Certa vez, encontrei num livro de religião um bicho
cabeludo, mordido como uma fera, lá ele, endemoniado. Parei naquela página
atraído pela figura, ainda me lembro do rosto, o desenho do Rei Saul
enfurecido. Até hoje me acompanham aqueles grandes olhos cheios de ira do rei,
ele enlouquecido de inveja, as enormes bolas saltando da face.
O profeta Samuel condenara o rei porque ele, nas
batalhas que vencia, não degolava as mulheres e as crianças das tribos
derrotadas. O deus de Israel estava magoado. Saul tinha que destruir o inimigo
sem piedade, essa era a ordem. A sua vacilação, ou a sua ambição em pilhar bens
materiais, que deixara vivos os gentios, era pecado imperdoável. Saul não mais
servia. Um jovem aparecia, já ungido, para tomar o lugar do decadente rei.

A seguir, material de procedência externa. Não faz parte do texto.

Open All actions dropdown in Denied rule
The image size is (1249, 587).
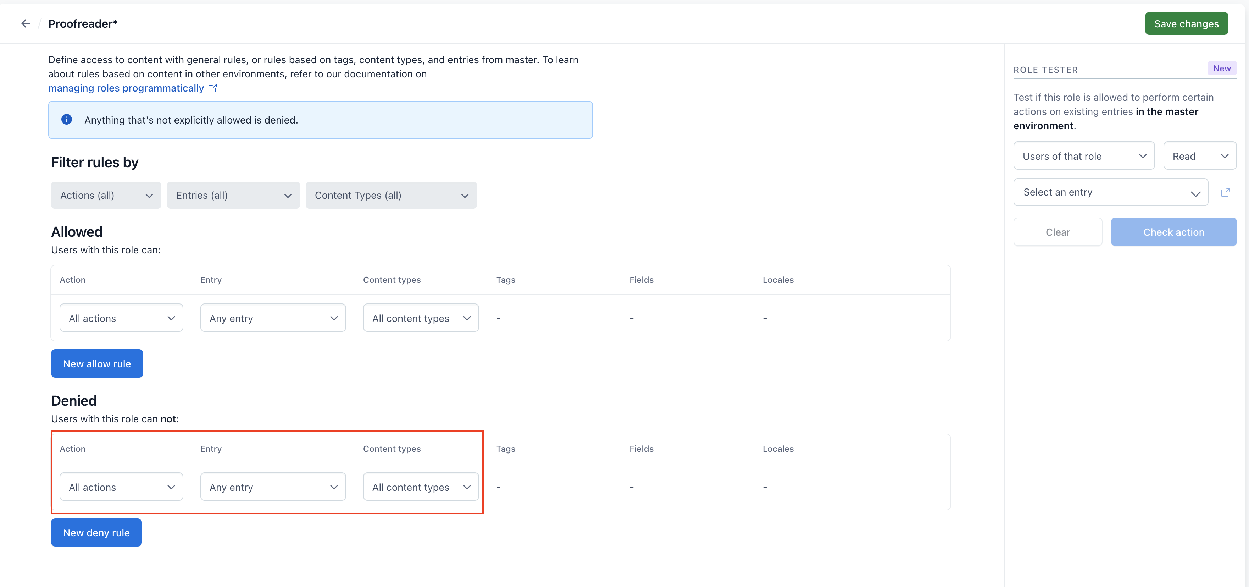(x=121, y=487)
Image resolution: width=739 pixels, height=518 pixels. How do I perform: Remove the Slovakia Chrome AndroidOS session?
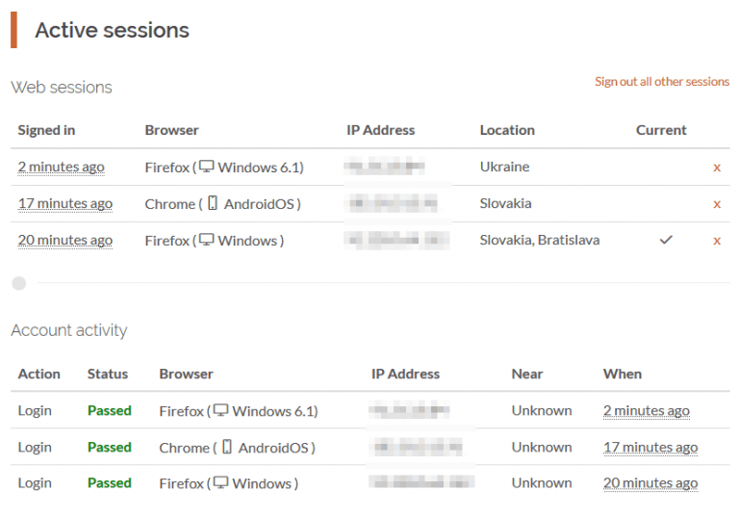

“Saul matou mil, mas Davi matou dez mil”, cantava o povo na rua, enaltecendo a
vitória contra o gigante Golias.
Mas gigante mesmo era cada olho do Rei Saul. E quando um
seu olho crescia, o outro olho o acompanhava, dois gigantes concorrendo, dois
espelhos para as crianças entenderem o que era ira.